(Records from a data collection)

»»

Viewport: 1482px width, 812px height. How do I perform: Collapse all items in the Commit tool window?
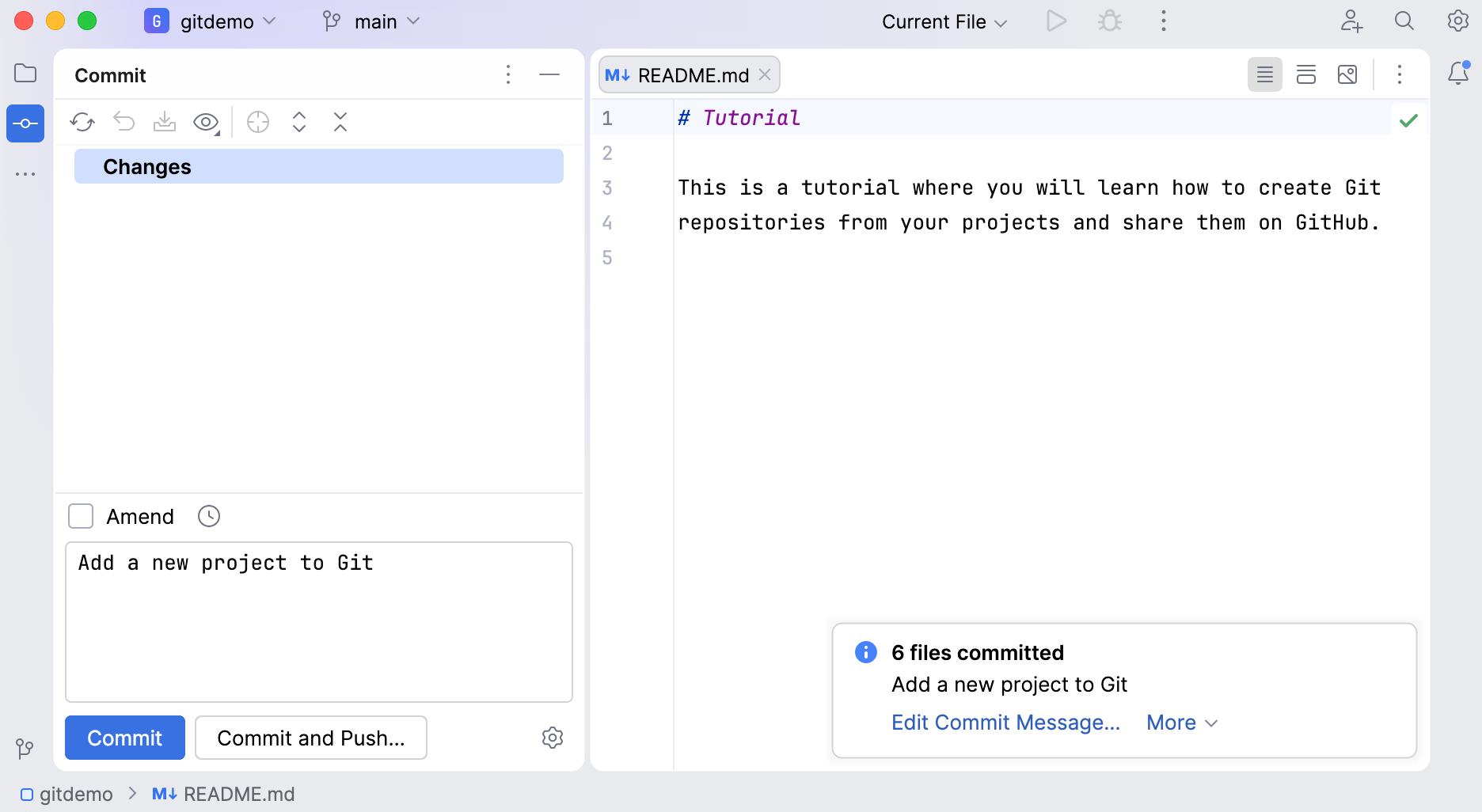340,122
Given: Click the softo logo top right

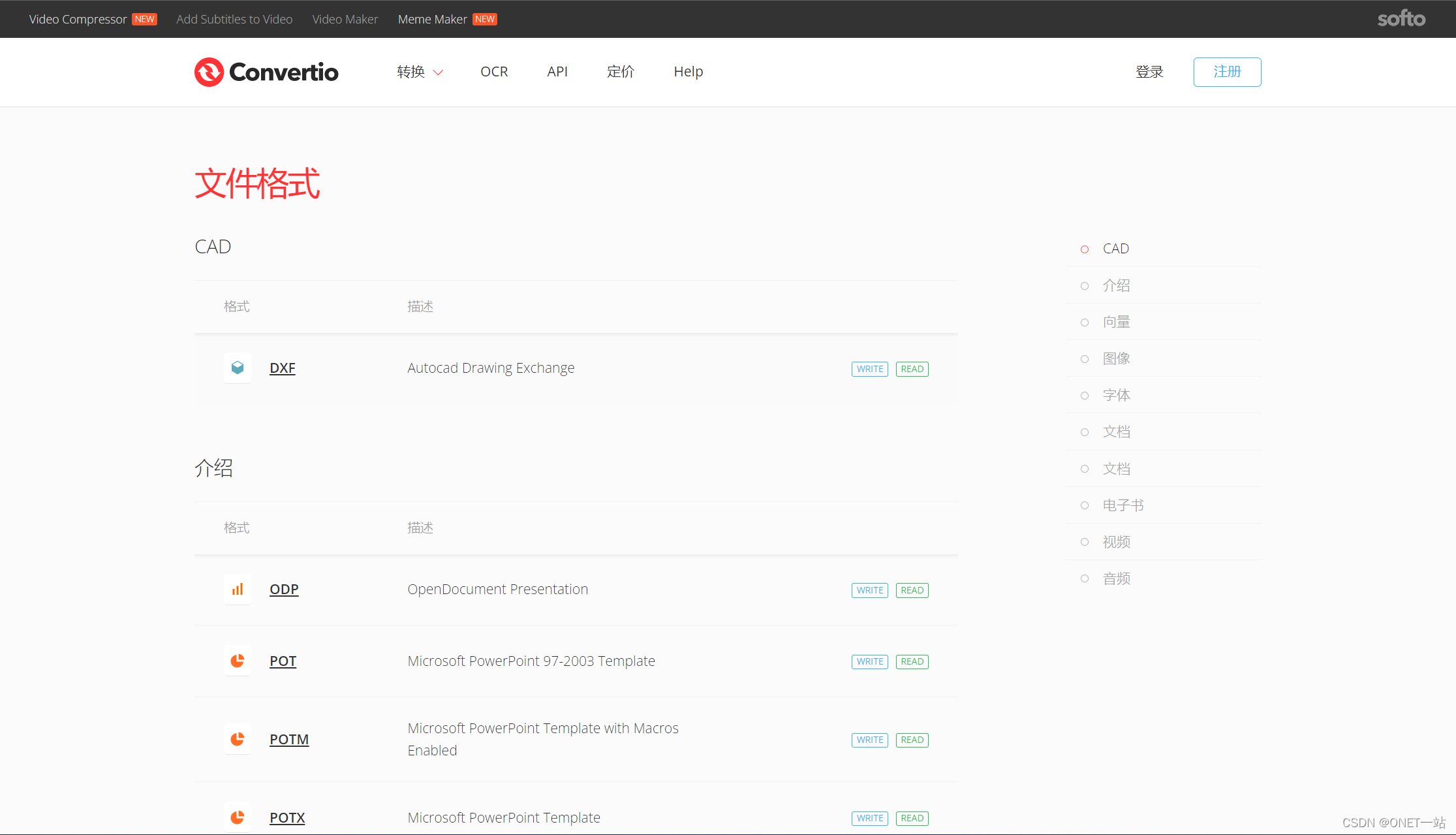Looking at the screenshot, I should coord(1401,18).
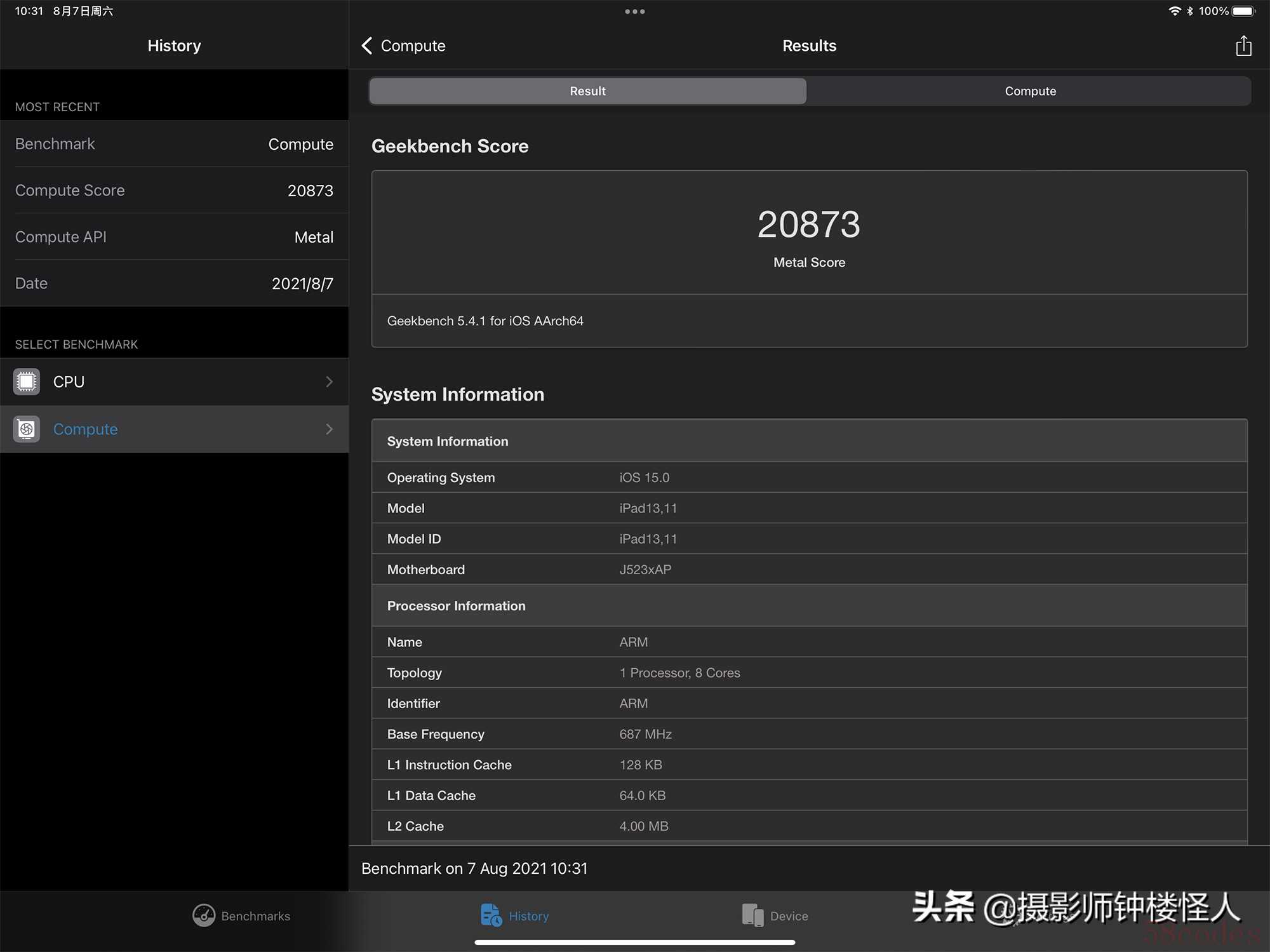Select the Compute API Metal row
The width and height of the screenshot is (1270, 952).
pos(174,237)
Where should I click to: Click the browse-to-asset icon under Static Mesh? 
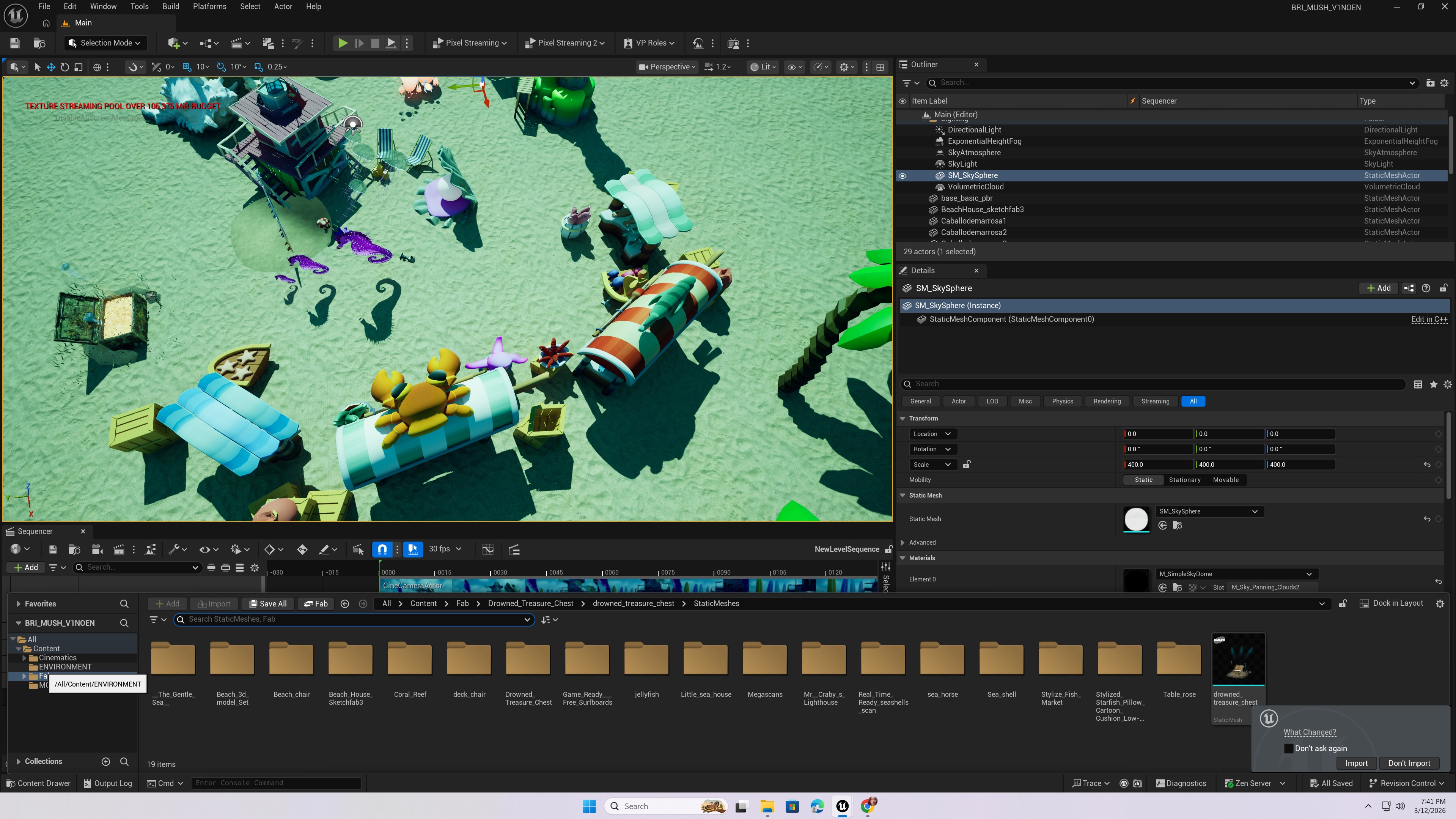point(1178,526)
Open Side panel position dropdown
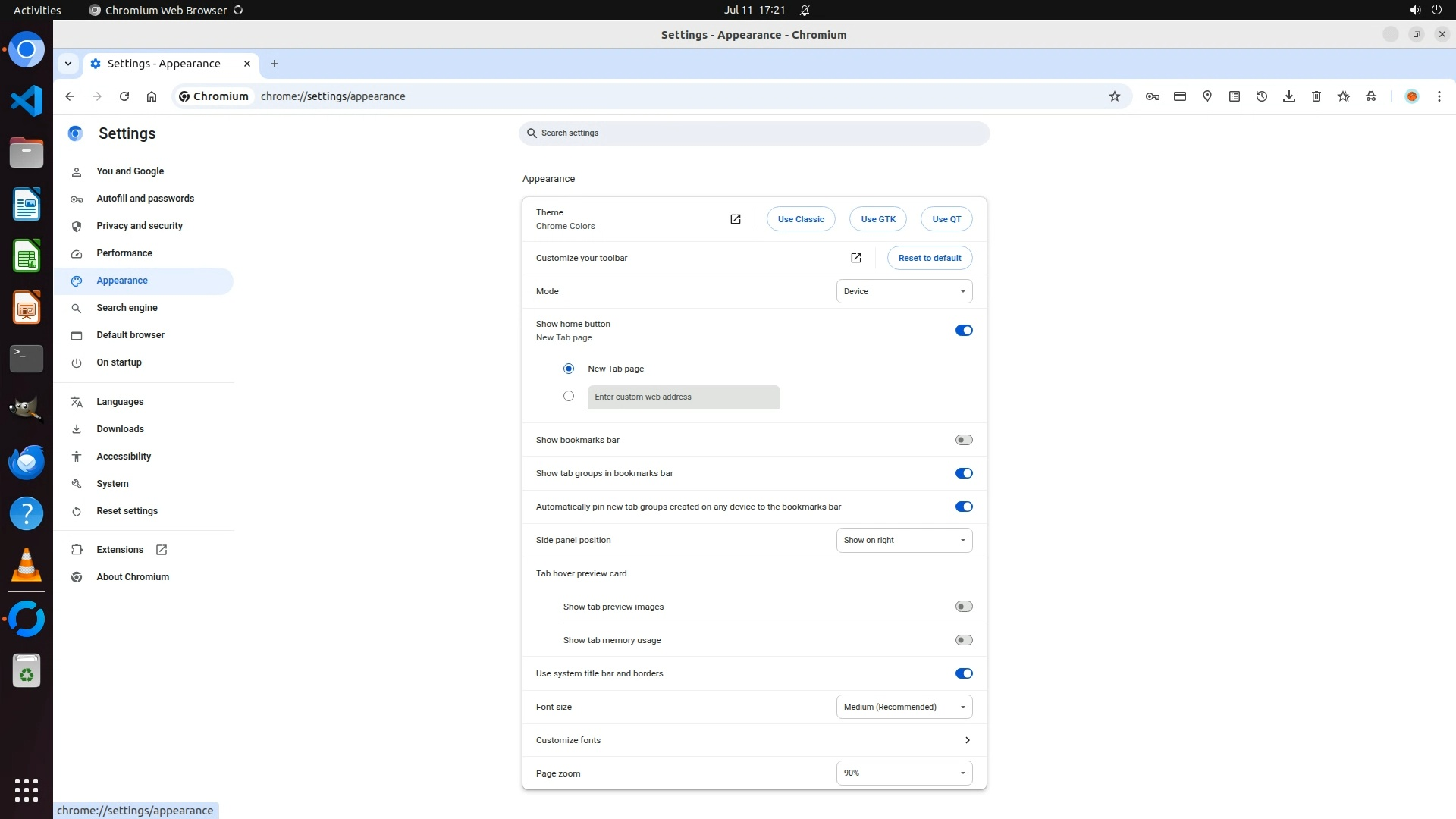 (903, 540)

««

WHAT IS BEING ASKED
Without including any pictures, reproduce the data exactly.

EXERCISE OUTPUT
Viewport: 1482px width, 812px height. How do I perform: Collapse all items in the Commit tool window?
340,122
Given: Click the softo logo top right

Looking at the screenshot, I should coord(1401,18).
Select the Compute API Metal row
The width and height of the screenshot is (1270, 952).
pos(174,237)
Where should I click to: Click the browse-to-asset icon under Static Mesh? 
point(1178,526)
Open Side panel position dropdown
 (903, 540)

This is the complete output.